Copy out each line containing "agent" from the entries below.

Stored items from a collection:
○ ○ ○ ○ ○ ○ ○
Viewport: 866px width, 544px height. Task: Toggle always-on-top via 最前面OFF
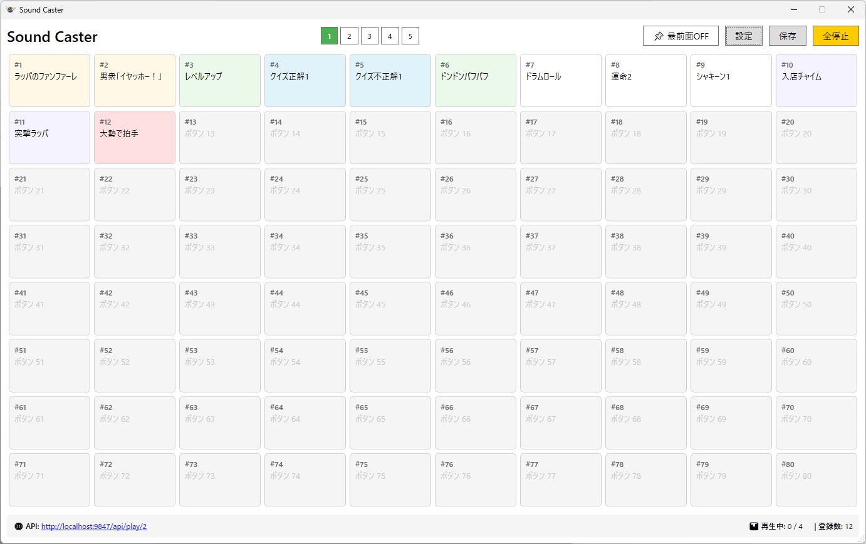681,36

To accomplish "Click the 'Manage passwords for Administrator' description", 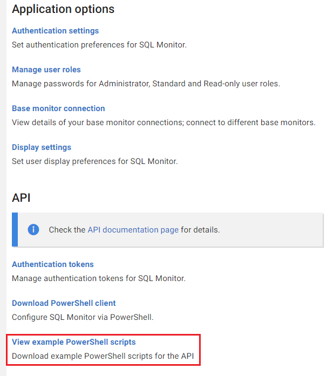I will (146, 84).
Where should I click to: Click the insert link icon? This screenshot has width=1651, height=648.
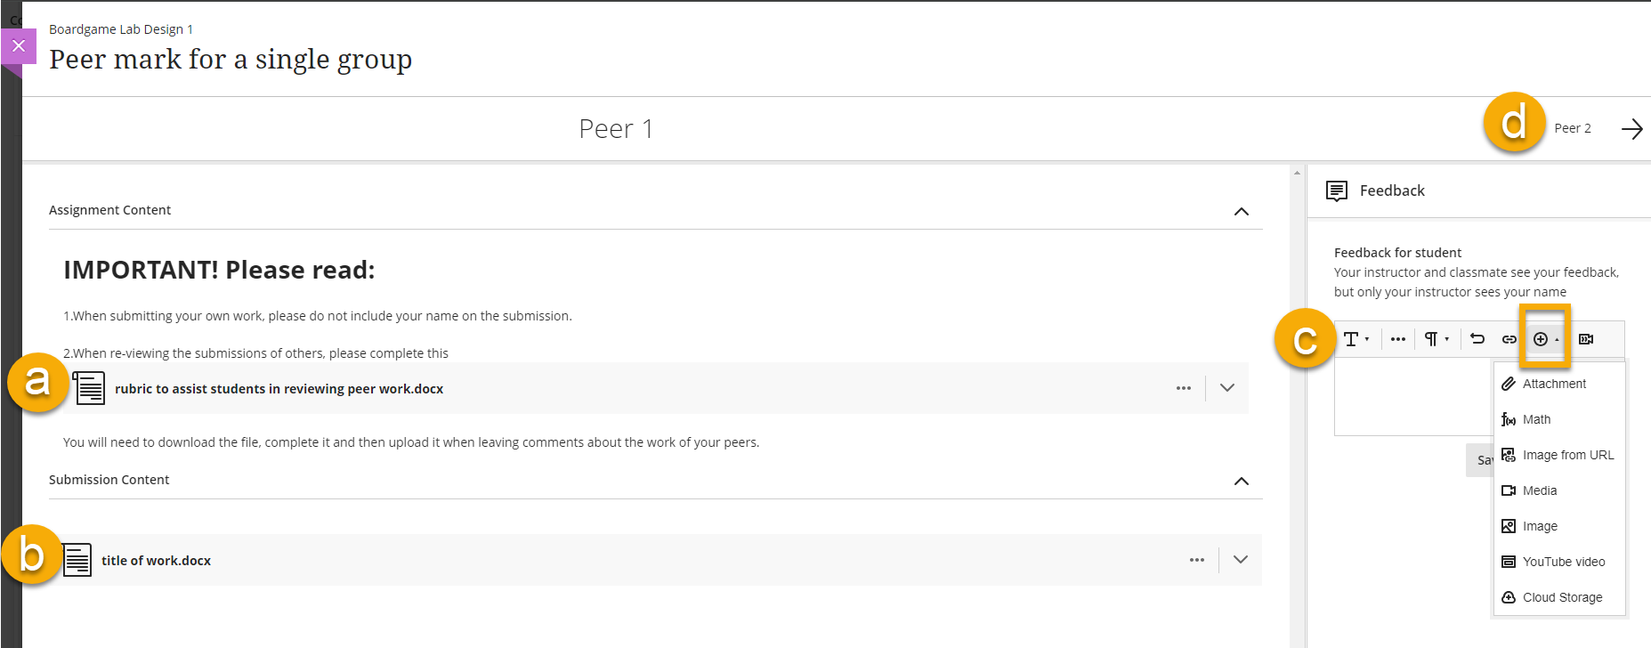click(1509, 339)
○ ○ ○ ○ ○ ○ ○
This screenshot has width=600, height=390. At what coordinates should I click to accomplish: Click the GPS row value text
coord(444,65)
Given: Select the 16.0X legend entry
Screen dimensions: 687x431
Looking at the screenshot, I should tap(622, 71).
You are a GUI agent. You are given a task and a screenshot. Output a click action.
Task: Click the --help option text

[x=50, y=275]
○ ○ ○ ○ ○ ○ ○
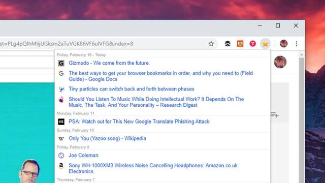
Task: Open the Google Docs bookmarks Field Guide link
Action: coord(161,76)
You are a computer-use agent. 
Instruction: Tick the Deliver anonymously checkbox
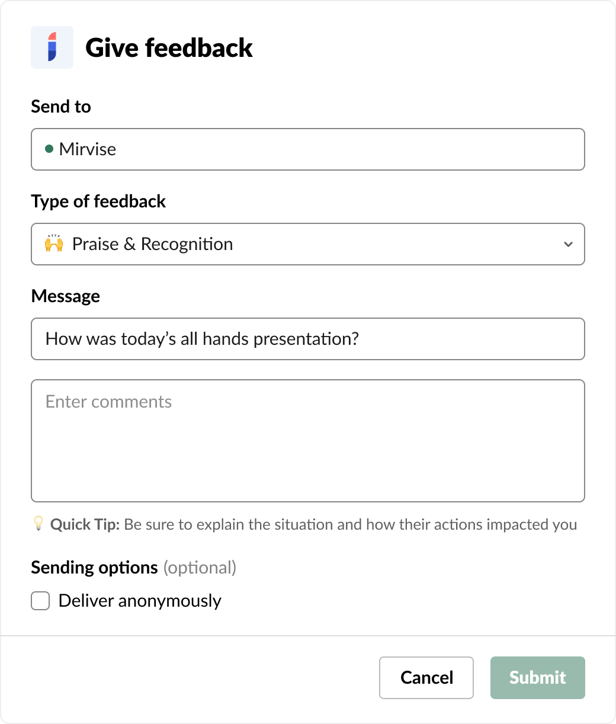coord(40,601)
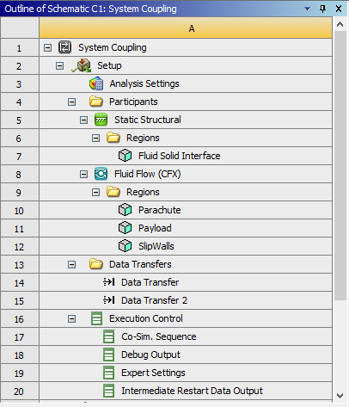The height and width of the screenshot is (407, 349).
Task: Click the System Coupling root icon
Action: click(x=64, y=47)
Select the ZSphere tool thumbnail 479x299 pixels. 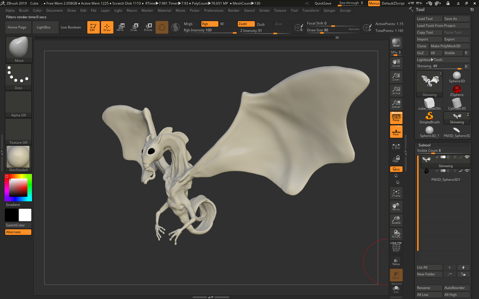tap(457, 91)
○ ○ ○ ○ ○ ○ ○
▸ RESULT:
You are a GUI agent. You are given a task and a screenshot. Output a click action.
You are a computer-use agent. 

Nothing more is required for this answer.